Set down exactly the lines from the first line of the records through the line that contains "This screenshot has width=700, height=417.", and leave every picture out.
** Opening Excerpted data block **
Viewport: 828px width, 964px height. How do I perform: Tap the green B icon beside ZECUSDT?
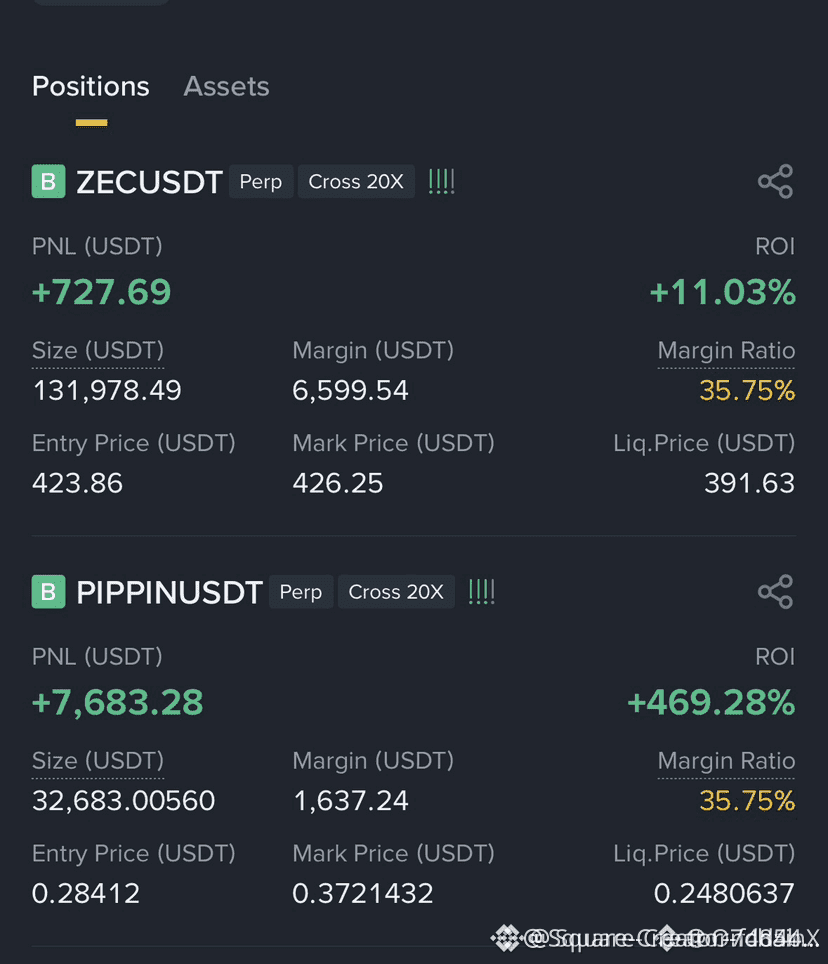coord(49,181)
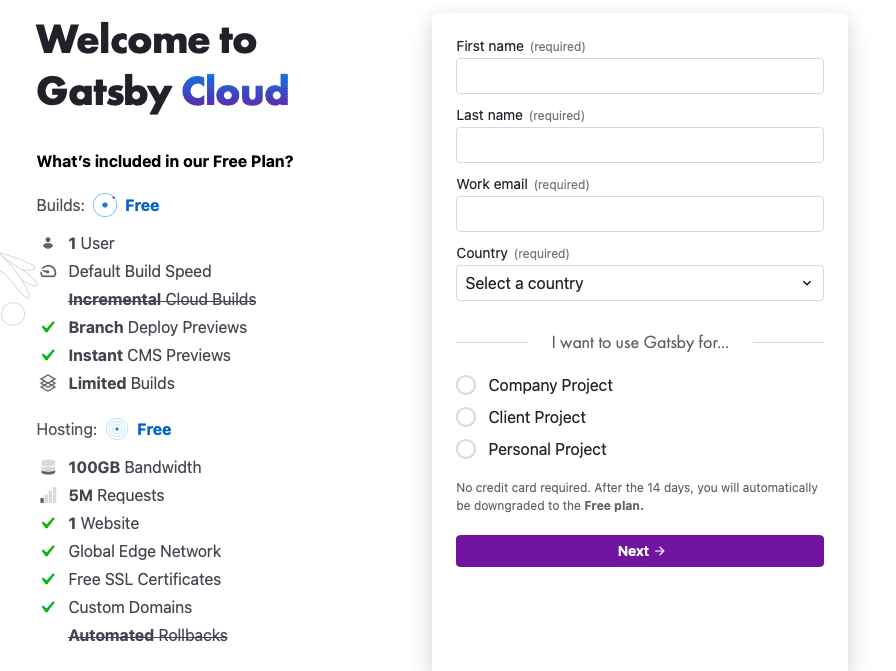Click the layers icon beside Limited Builds
This screenshot has height=671, width=896.
48,383
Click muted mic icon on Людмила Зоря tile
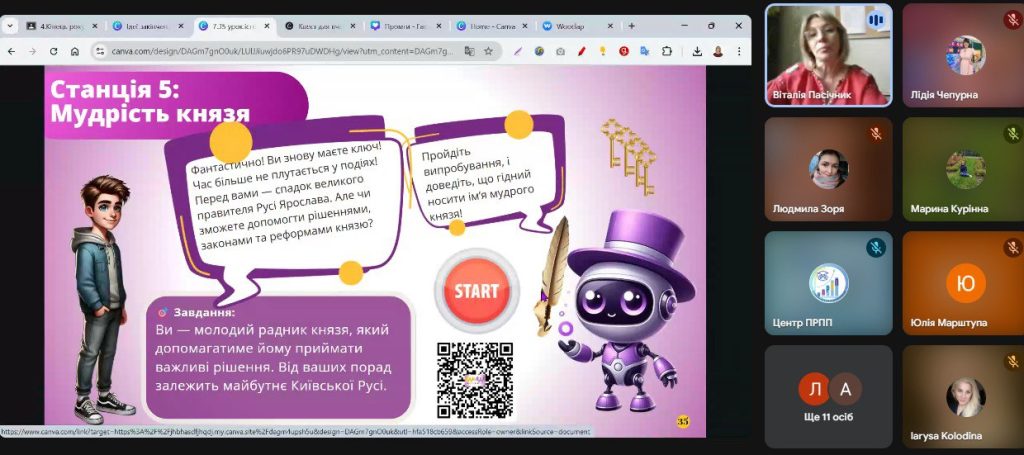This screenshot has width=1024, height=455. click(876, 133)
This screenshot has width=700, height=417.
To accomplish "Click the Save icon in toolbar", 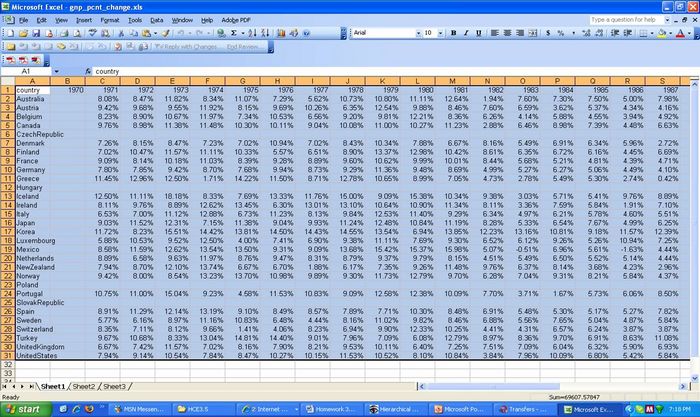I will 36,33.
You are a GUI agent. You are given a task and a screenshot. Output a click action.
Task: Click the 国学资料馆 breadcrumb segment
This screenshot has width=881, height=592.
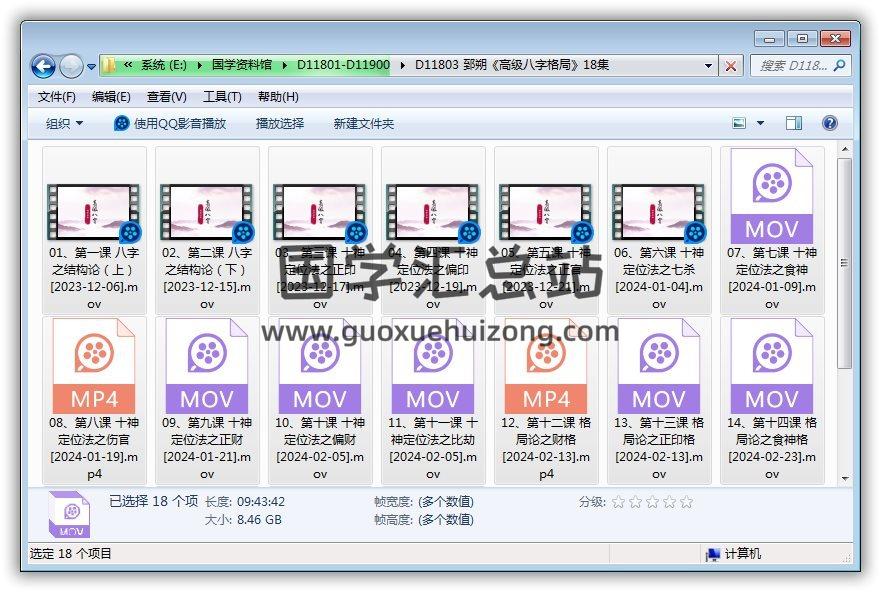click(241, 65)
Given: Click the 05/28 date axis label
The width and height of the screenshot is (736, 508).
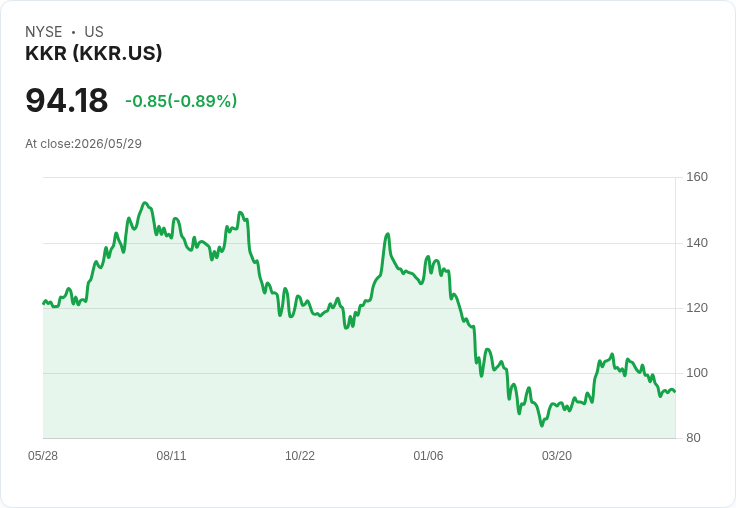Looking at the screenshot, I should pyautogui.click(x=43, y=456).
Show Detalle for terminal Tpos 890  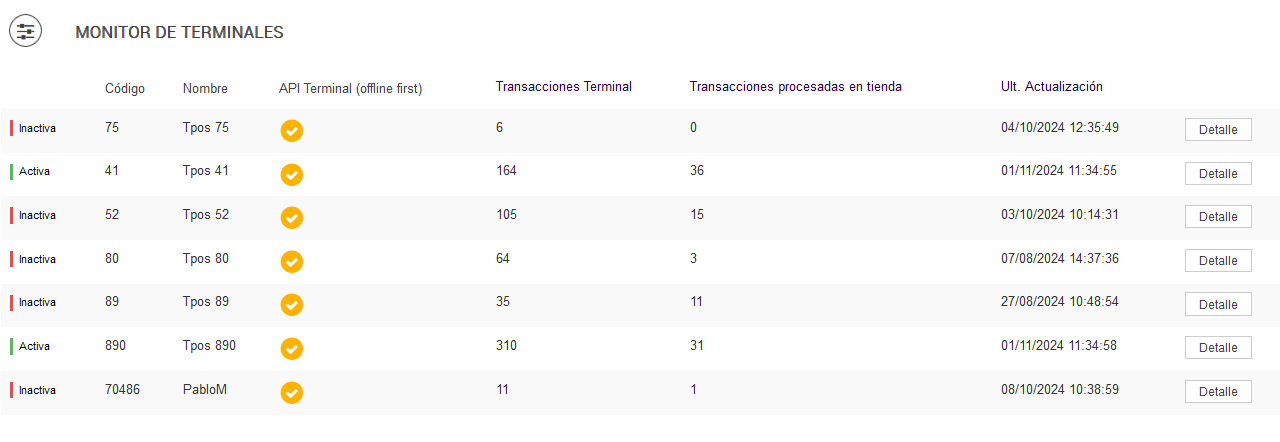tap(1217, 348)
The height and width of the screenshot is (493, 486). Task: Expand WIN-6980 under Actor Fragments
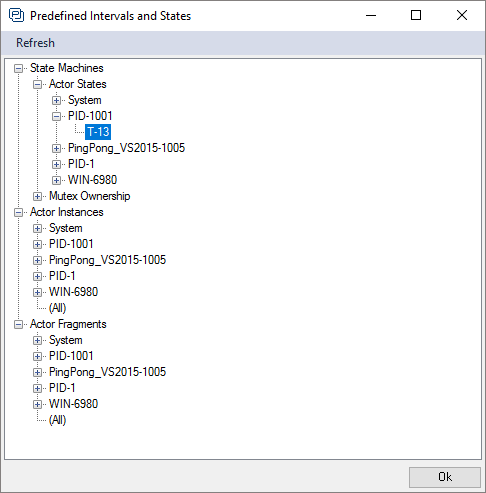[38, 404]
** Closing Excerpted data block **
[The completed task]
Viewport: 828px width, 964px height. How do I perform: Tap the green B icon beside ZECUSDT?
coord(49,181)
Click the layers icon beside Limited Builds
This screenshot has height=671, width=896.
48,383
Click muted mic icon on Людмила Зоря tile
This screenshot has width=1024, height=455. click(876, 133)
This screenshot has width=700, height=417.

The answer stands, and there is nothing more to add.